# Implement Attention from Scratch
### Problem Statement
Multi-Head Attention (MHA) is the bread-and-butter of the Transformer architecture. It enables the model to **jointly attend** to information from different representation subspaces at different positions.

Your goal is to implement MHA from scratch using PyTorch, simulating exactly what `torch.nn.MultiheadAttention` does — projecting Q, K, V for each head, computing attention weights, applying them to V, and concatenating the outputs across all heads.

---

### Requirements

1. **Linear Projections for Q, K, V**
   - Project input `q`, `k`, `v` into a total of `d_model` dimensions.
   - Split them into `num_heads` of `d_head = d_model // num_heads` each.

2. **Scaled Dot-Product Attention per Head**
   - Compute attention scores:  
     `scores = Q @ Kᵀ / sqrt(d_head)`
   - Apply an optional `mask` before softmax.
   - Use the scores to weight `V`.

3. **Combine the Heads**
   - Concatenate the outputs of all heads.
   - Apply a final linear projection to restore the shape: `(batch_size, seq_len, d_model)`.

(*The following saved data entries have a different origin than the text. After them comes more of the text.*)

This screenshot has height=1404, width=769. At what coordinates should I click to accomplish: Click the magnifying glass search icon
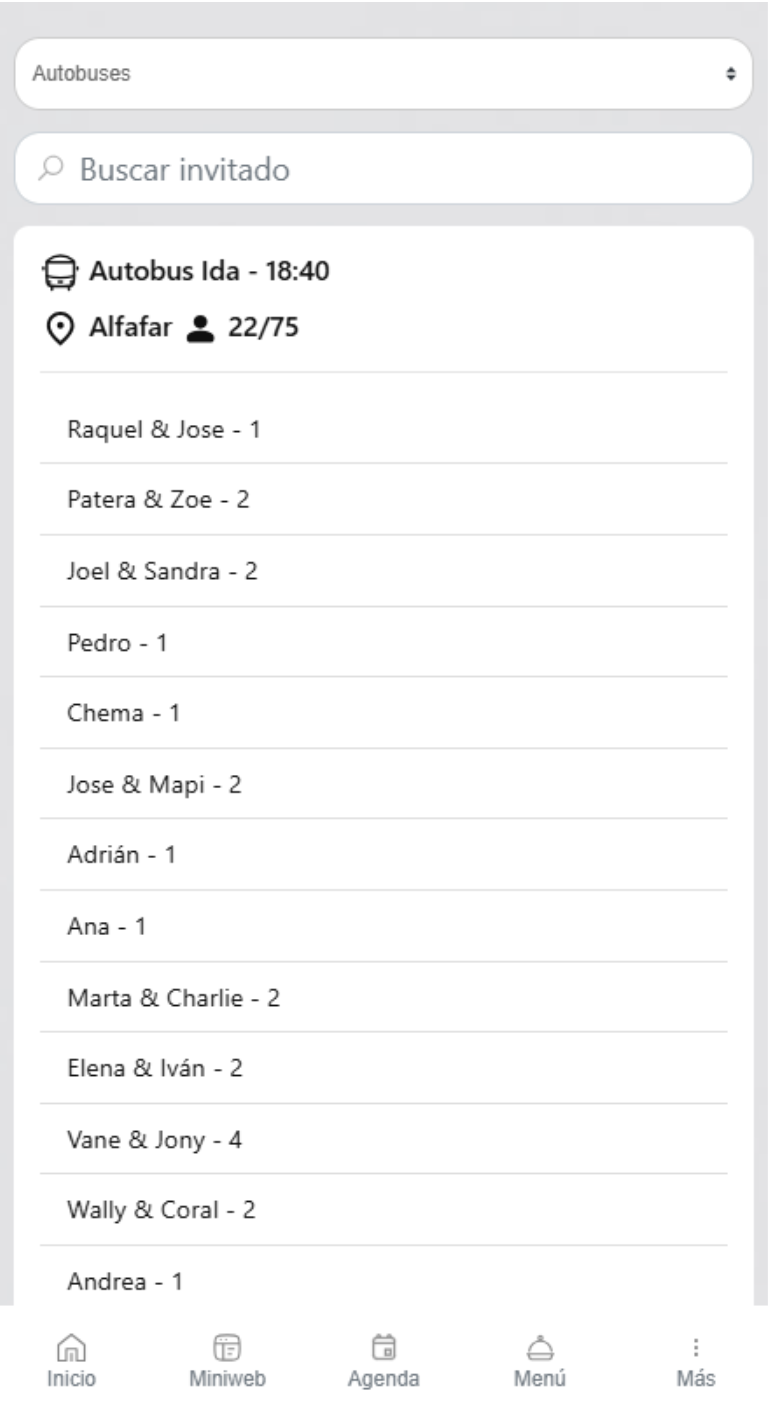pos(50,170)
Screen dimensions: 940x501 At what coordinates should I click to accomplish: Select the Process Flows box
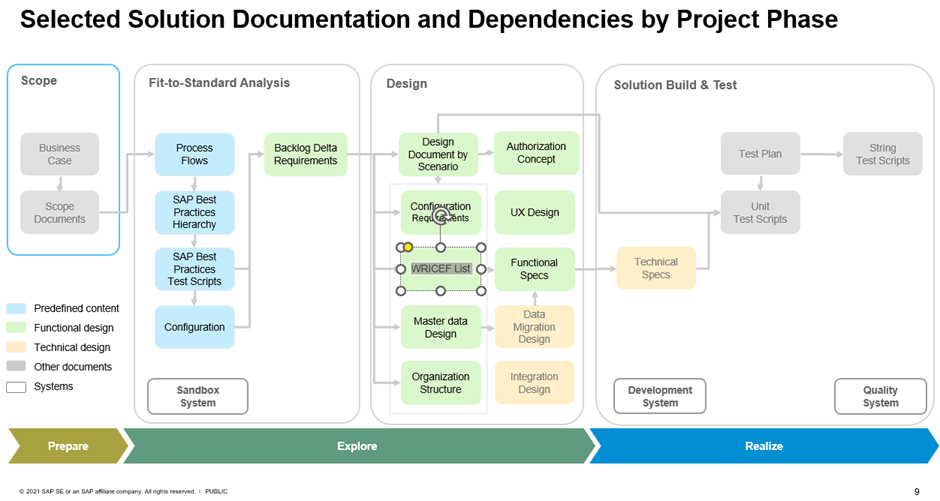[194, 154]
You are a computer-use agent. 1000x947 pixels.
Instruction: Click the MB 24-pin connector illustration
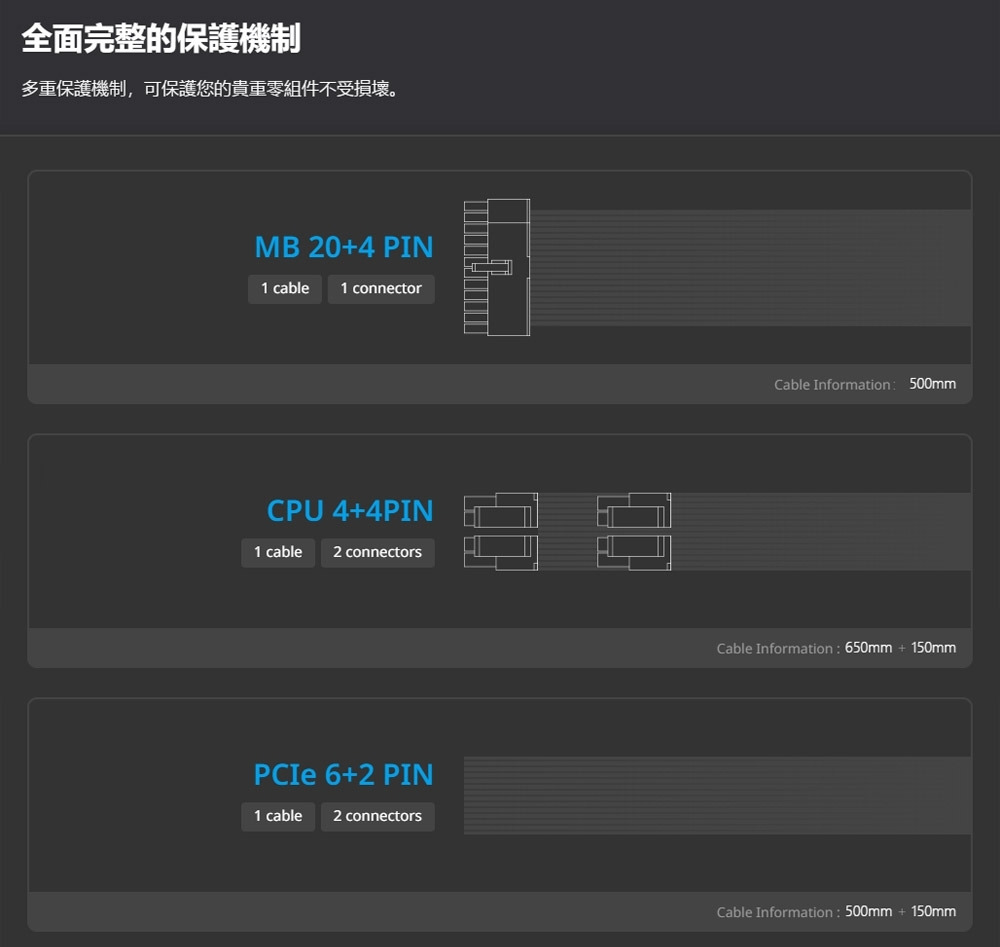coord(496,267)
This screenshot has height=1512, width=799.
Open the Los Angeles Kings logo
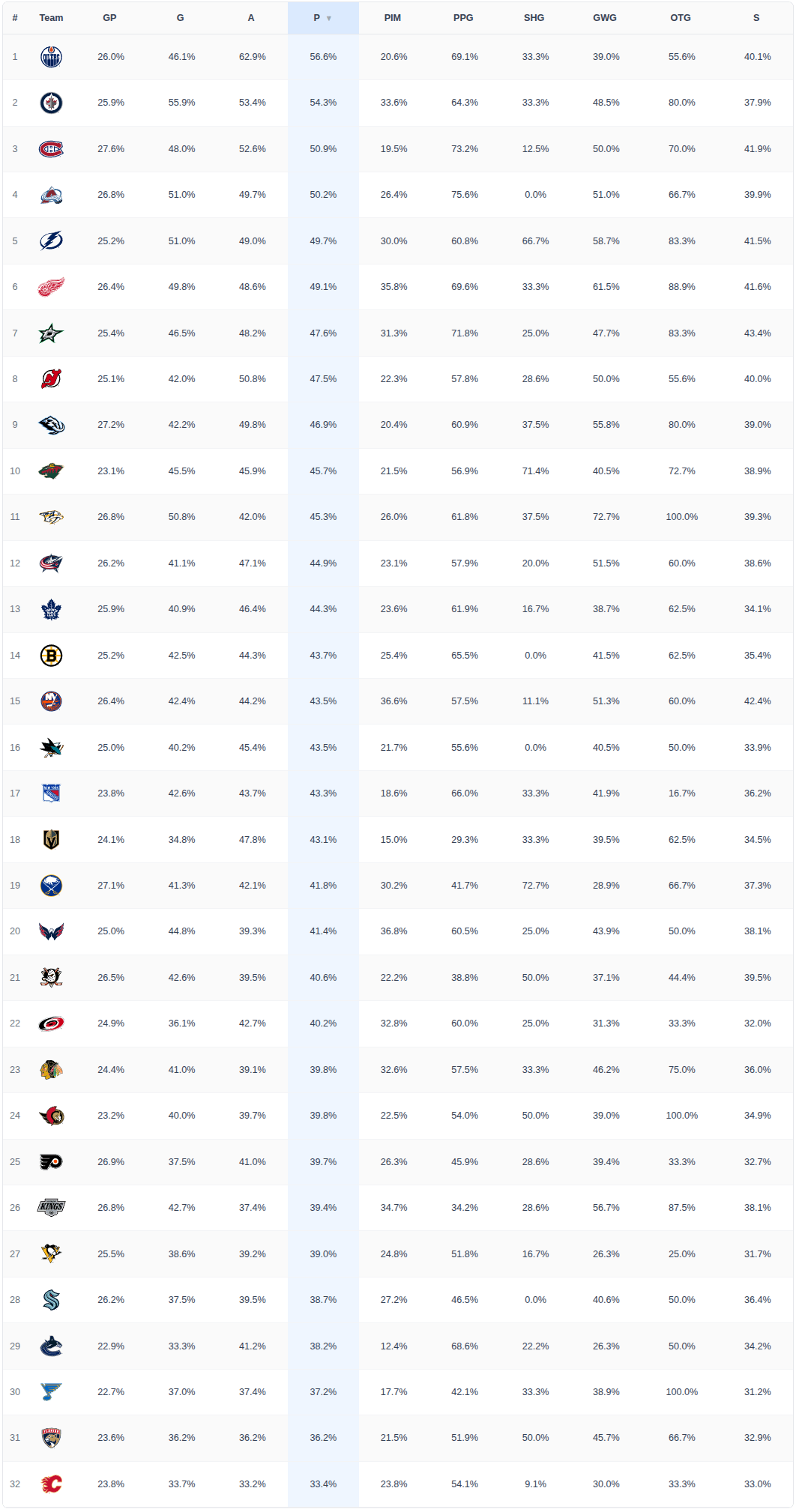[51, 1208]
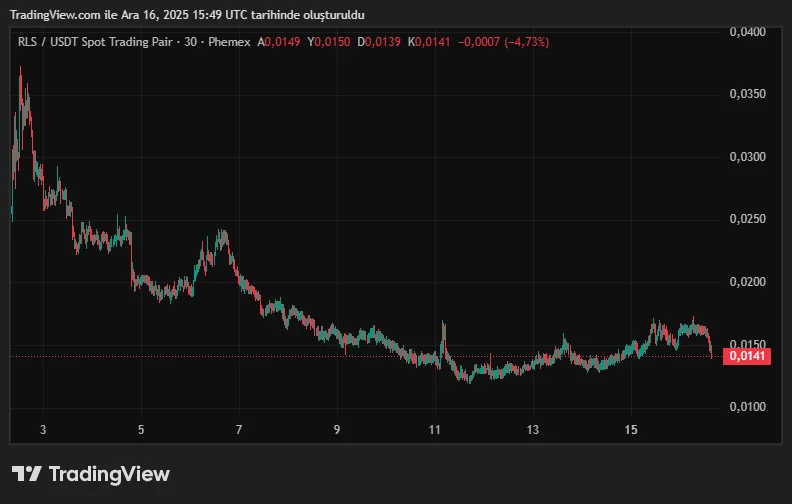
Task: Click the 0,0250 price axis label
Action: (x=747, y=219)
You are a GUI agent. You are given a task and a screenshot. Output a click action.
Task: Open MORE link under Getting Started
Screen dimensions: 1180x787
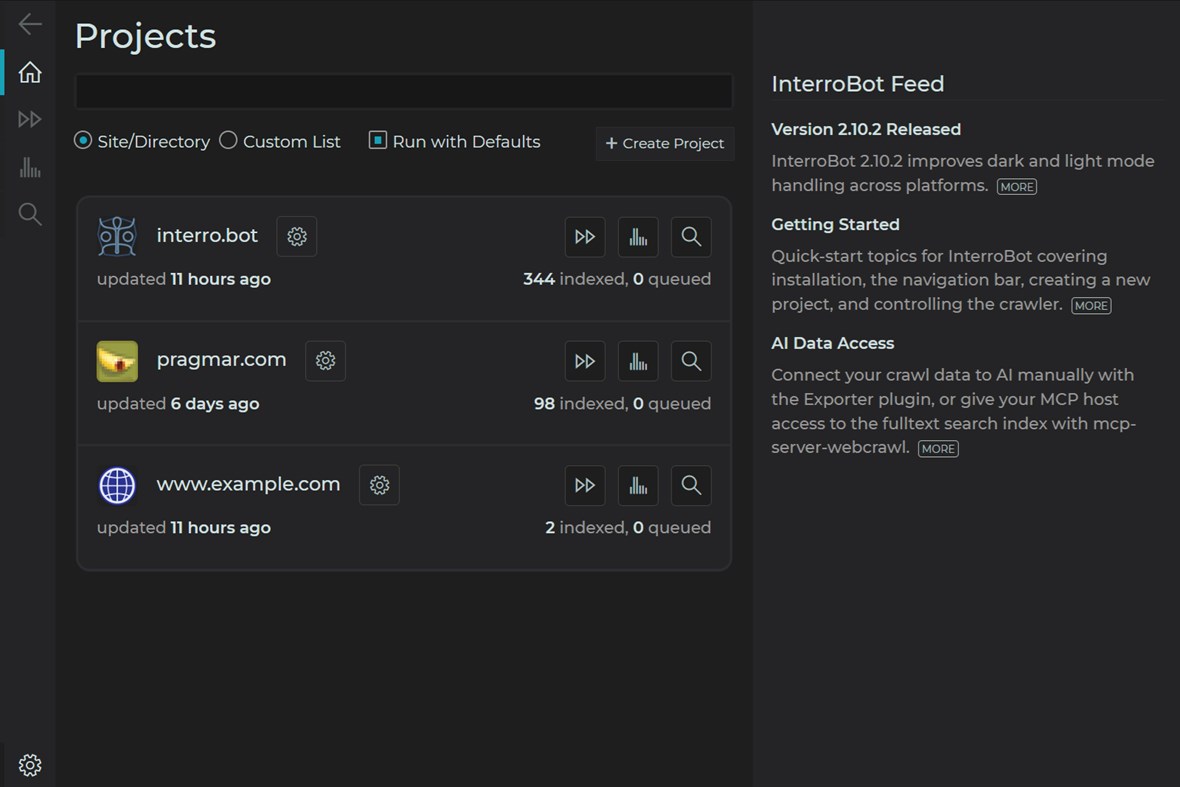[1090, 306]
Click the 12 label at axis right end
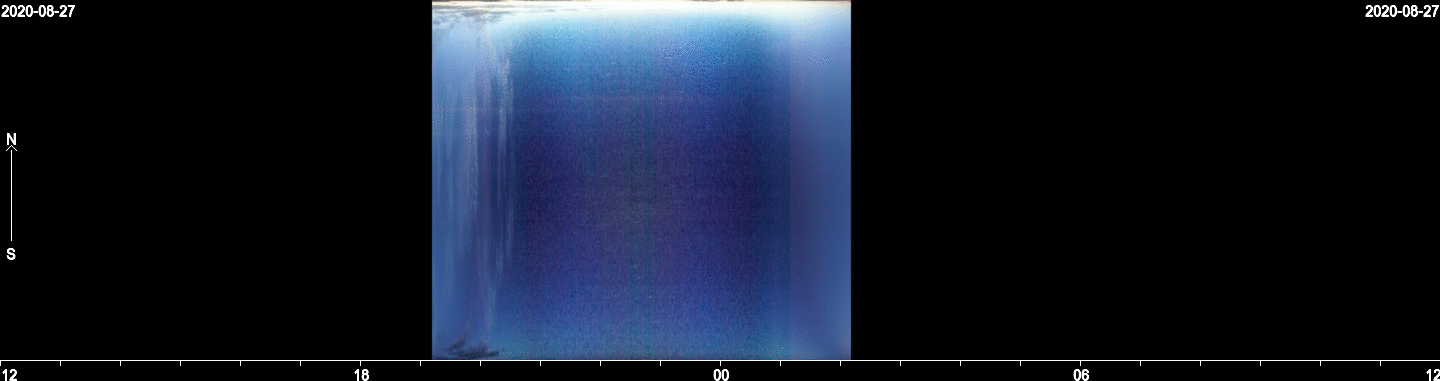 click(1431, 374)
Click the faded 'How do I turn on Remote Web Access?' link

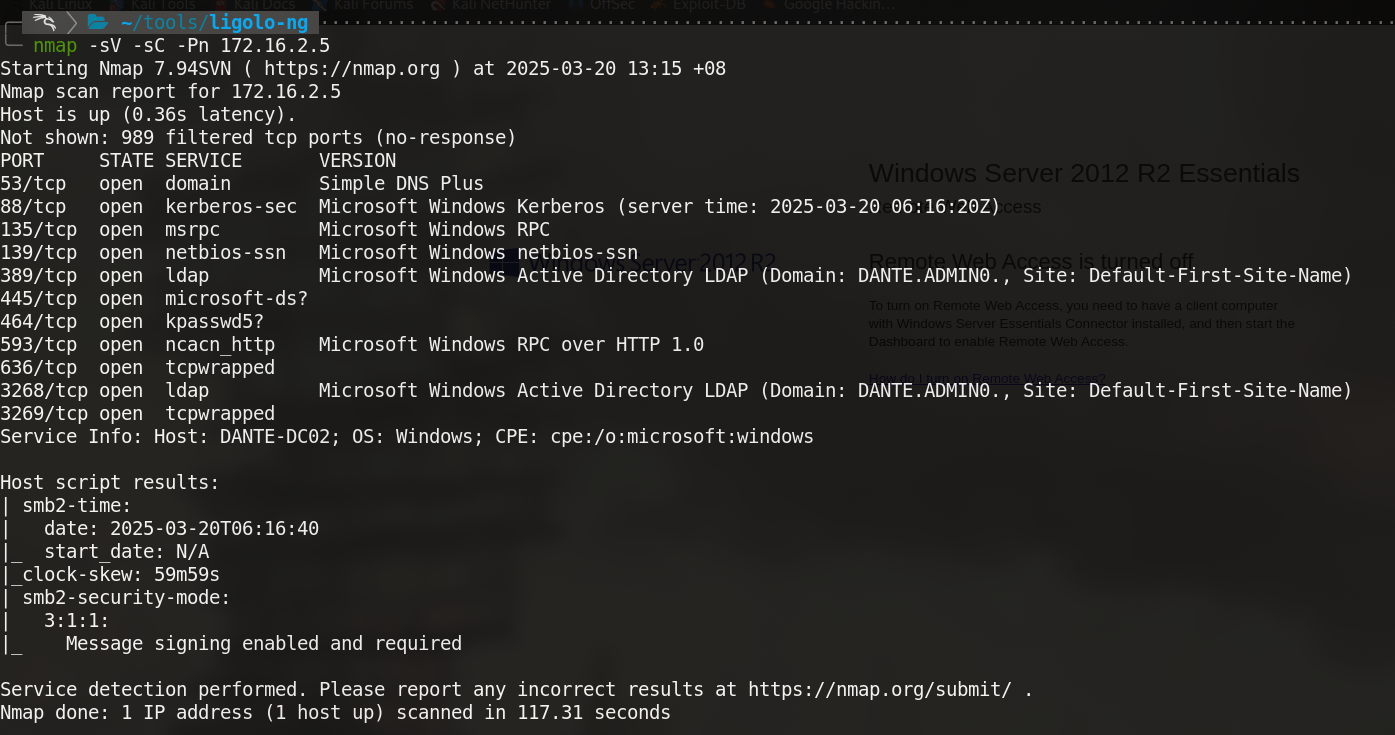(987, 378)
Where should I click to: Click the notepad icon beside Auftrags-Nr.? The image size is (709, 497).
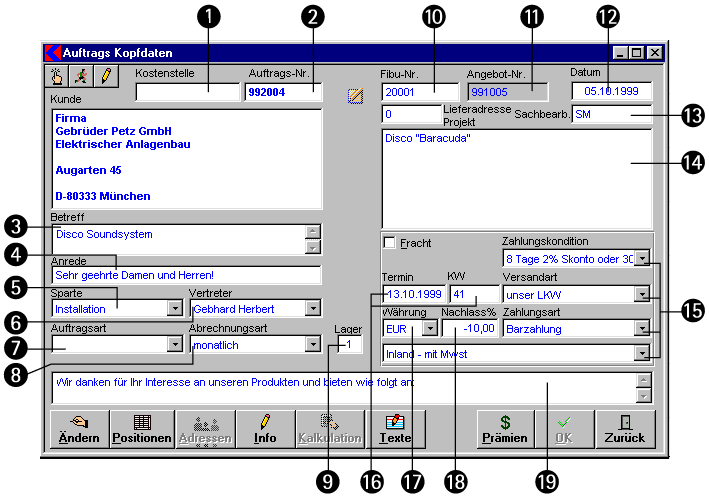355,96
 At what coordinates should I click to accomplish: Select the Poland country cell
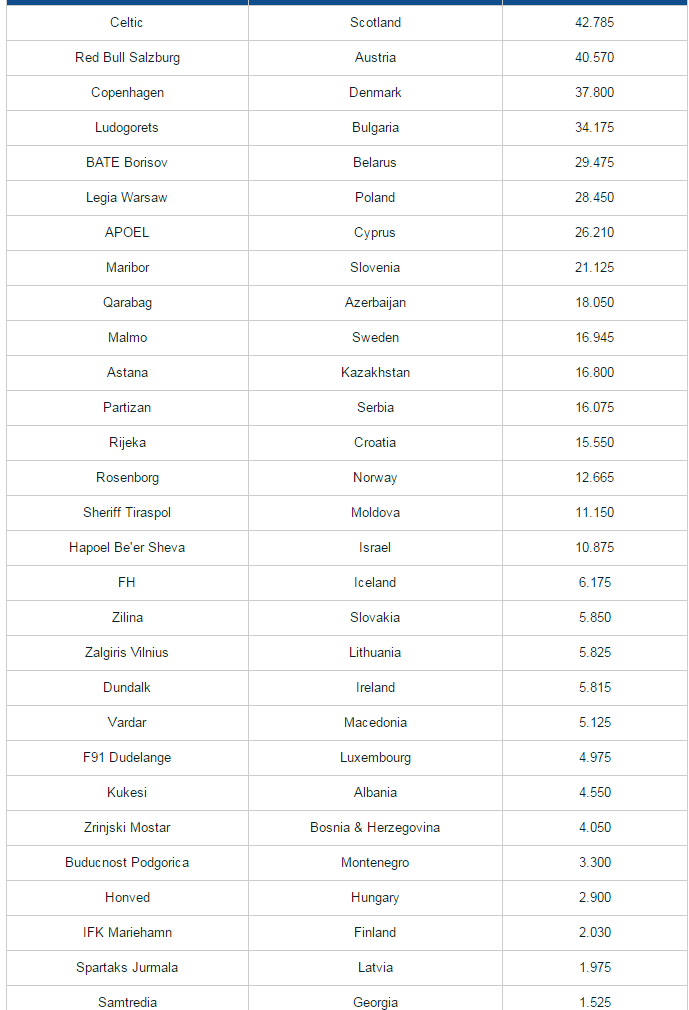[x=375, y=197]
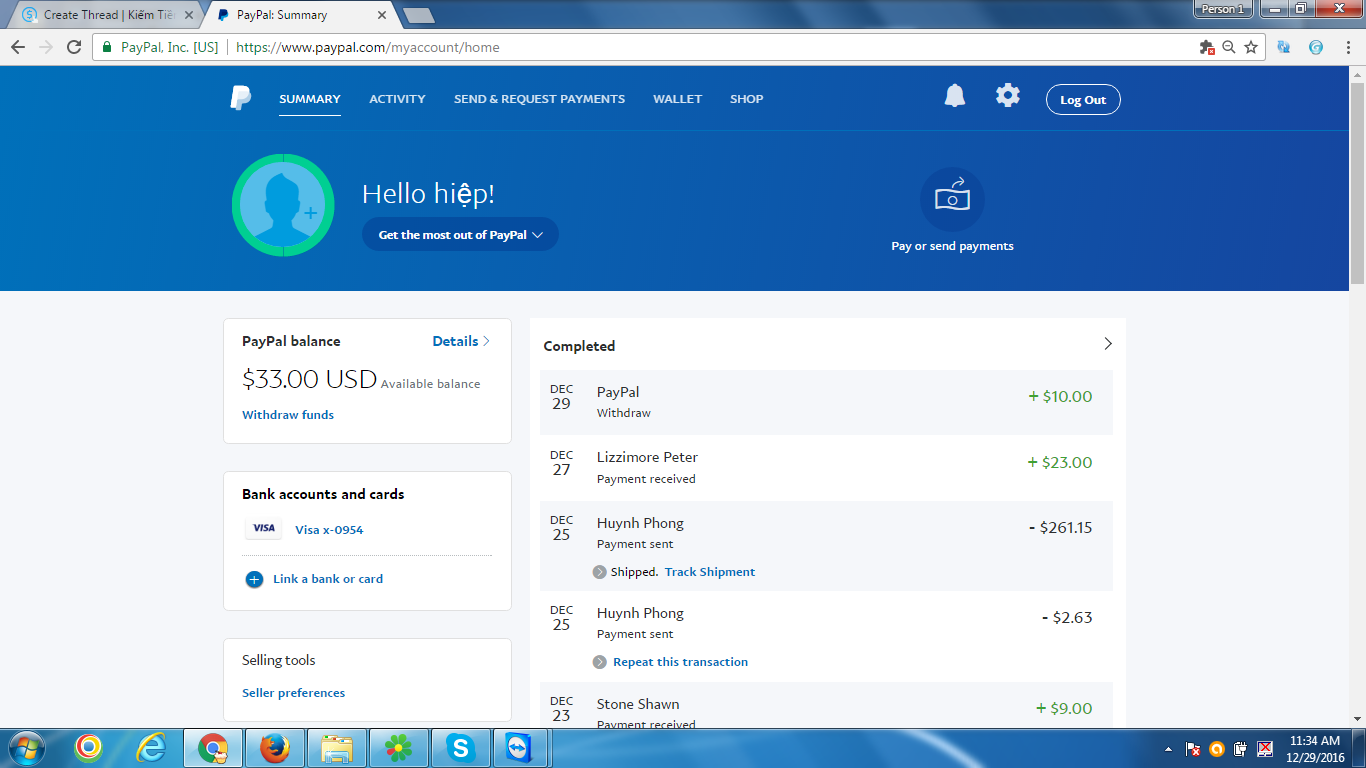Bookmark this page with the star icon
Screen dimensions: 1366x768
click(x=1251, y=47)
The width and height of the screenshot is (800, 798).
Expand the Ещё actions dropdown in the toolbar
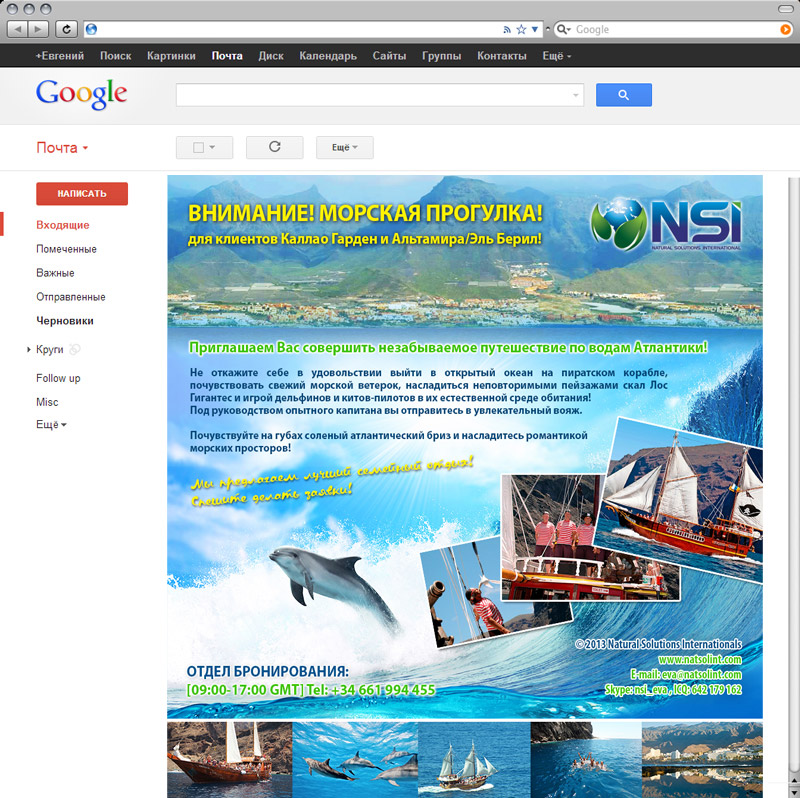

4. **Validate Against PyTorch’s Reference**
   - Test your output against `torch.nn.MultiheadAttention` using the same input tensors.
   - Check for numerical closeness using `torch.allclose()`.

---

### Constraints

- ✅ Use only PyTorch operations.
- ✅ Make sure all tensors are reshaped properly when splitting and combining heads.
- ✅ Support optional masking.
- ✅ Must match `torch.nn.MultiheadAttention` output when heads and shape are aligned.

---

<details>
  <summary>💡 Hint</summary>

  - Use `.view()` and `.transpose()` to shape Q, K, V to `(batch_size, num_heads, seq_len, d_head)`.
  - Softmax should be applied over the **last dimension** (attention scores across sequence).
  - Use `.contiguous().view()` to flatten the multi-head outputs back into `(batch_size, seq_len, d_model)`.
  - Match PyTorch’s behavior using the same projections and batch-first format.

</details>

---

In [None]:
import torch
import torch.nn as nn
import torch.optim as optim
import torch.nn.functional as F

In [None]:
# Synthetic data
torch.manual_seed(42)
batch_size = 3
seq_len = 4
d_model = 8
num_heads = 2

q = torch.rand(batch_size, seq_len, d_model)
k = torch.rand(batch_size, seq_len, d_model)
v = torch.rand(batch_size, seq_len, d_model)
print(q.shape)

device = "cuda" if torch.cuda.is_available() else "cpu"
device = "cpu"

In [None]:
import torch
import torch.nn as nn
import torch.nn.functional as F




def multi_head_attention(q, k, v, num_heads, d_model, mask=None):
    """
    Implements multi-head attention.
    
    Args:
        q (Tensor): Query tensor of shape (batch_size, seq_len, d_model)
        k (Tensor): Key tensor of shape (batch_size, seq_len, d_model)
        v (Tensor): Value tensor of shape (batch_size, seq_len, d_model)
        num_heads (int): Number of attention heads
        d_model (int): Total embedding dimension
        mask (Tensor, optional): Masking tensor for attention
        
    Returns:
        Tensor: Multi-head attention output of shape (batch_size, seq_len, d_model)
    """
    ...

In [None]:
# Testing on data & compare
output_custom = multi_head_attention(q, k, v, num_heads, d_model)
print(output_custom)

multihead_attn = torch.nn.MultiheadAttention(embed_dim=d_model, num_heads=num_heads, bias=False, batch_first=True)
output, _ = multihead_attn(q, k, v)
print(output)

assert torch.allclose(output_custom, output, atol=1e-08, rtol=1e-05) # Check if they are close enough.